Cplul’kw’ten (House 5)
Skylar Sitka Sage, Aboriginal Counselling
Skylar has been dedicated to cultivating individual and community capacity for over twenty-two years as a counsellor, educator, and community psychology practitioner. She is a Registered Clinical Counsellor (RCC) with a MA in Community Psychology from Adler University. She has always been interested in the relationship between social systems, the environment and individual wellbeing. She intentionally integrates therapies such as narrative and solution-focused with expressive techniques to address the unique circumstances of each individual and situation. She respects that people are the experts of their own lives, so her approach is always collaborative.
Note to Students:
I belong to the Secwepemc nation, but lived in both Kamloops and Vancouver. My first mentor was my grandmother, who set a standard for wellness that was based on holistic models. I learned that transformation can be a revitalizing process, but that does not mean we need to constantly make drastic changes. Building capacity means being able to imagine the life, work and community you want and taking a step towards that vision every day. My aim is to listen, ask questions, and support you on your path. Learning is a lifelong journey. Let’s walk together.
Skylar Sitka Sage
Old Main 1657; Rm 120
Cara Basil, Aboriginal Student Recruiter
Cara is a member of the Secwepemc Nation and grew up in Bonaparte—one of 17 communities in Secwepemcul’ecw. In 2017, Cara graduated from Thompson Rivers University, with a Bachelor of Arts in Sociology. She also completed an Aboriginal Studies Certificate concurrent with her degree. Aside from her love of research, she is deeply passionate about continuing her learning of all Indigenous peoples.
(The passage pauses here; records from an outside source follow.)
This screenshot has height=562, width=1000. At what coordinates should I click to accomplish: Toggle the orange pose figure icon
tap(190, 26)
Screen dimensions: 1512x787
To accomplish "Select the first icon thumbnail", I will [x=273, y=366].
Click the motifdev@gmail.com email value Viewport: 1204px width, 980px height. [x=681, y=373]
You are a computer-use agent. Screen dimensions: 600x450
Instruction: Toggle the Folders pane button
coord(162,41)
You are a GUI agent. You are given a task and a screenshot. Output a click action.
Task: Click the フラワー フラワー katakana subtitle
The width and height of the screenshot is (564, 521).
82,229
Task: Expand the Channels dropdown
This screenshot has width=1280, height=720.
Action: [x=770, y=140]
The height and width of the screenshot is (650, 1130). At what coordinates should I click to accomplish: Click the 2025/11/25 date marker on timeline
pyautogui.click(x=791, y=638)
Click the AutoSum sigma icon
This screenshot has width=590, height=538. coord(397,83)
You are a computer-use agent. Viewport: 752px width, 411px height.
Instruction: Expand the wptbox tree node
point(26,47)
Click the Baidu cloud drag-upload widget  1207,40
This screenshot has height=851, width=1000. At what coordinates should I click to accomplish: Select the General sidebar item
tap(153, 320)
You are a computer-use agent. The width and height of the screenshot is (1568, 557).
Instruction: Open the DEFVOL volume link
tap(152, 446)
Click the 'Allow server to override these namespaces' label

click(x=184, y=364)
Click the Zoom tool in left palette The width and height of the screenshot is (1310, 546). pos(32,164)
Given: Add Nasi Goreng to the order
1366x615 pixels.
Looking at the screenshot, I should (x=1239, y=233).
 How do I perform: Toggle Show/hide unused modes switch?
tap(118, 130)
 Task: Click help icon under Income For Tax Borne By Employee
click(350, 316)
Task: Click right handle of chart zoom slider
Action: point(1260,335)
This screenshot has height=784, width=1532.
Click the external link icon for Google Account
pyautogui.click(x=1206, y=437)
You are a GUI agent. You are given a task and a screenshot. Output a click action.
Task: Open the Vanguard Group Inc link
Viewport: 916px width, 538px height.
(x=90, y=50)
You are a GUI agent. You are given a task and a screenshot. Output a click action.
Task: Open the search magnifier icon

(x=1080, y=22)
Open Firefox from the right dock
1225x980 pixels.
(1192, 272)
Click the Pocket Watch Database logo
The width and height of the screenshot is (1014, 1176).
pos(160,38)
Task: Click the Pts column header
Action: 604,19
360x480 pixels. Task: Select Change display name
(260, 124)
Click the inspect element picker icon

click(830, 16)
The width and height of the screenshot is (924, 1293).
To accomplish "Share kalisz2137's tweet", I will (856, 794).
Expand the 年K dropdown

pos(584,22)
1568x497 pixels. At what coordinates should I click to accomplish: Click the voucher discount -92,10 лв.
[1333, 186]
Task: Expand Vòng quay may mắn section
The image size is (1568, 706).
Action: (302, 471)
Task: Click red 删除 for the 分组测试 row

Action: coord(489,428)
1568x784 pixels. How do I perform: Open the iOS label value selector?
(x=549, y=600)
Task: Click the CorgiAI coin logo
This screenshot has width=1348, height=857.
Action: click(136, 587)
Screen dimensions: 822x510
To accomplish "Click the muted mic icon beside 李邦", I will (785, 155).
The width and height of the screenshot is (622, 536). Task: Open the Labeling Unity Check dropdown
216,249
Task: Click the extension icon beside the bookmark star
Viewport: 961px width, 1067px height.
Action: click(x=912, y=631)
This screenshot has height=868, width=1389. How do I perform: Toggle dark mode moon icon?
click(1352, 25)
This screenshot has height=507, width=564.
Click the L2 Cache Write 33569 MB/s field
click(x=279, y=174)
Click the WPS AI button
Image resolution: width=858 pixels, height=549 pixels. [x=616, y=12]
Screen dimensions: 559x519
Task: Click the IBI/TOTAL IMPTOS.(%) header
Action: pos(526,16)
Since 2015, Cara has served as an elected councillor for her community. As Aboriginal Student Recruiter—Advisor, she is proud to work in her Nation and join an amazing team that encourages and guides students towards their educational pursuits. As the granddaughter of two Residential School survivors, Cara strives to share their legacy and empower individuals and communities in moving forward.
In her spare time, Cara enjoys being with family and friends, discovering new books, exploring Canada and participating in activities that support her love of lifelong learning.
You can do anything you set your mind and heart to.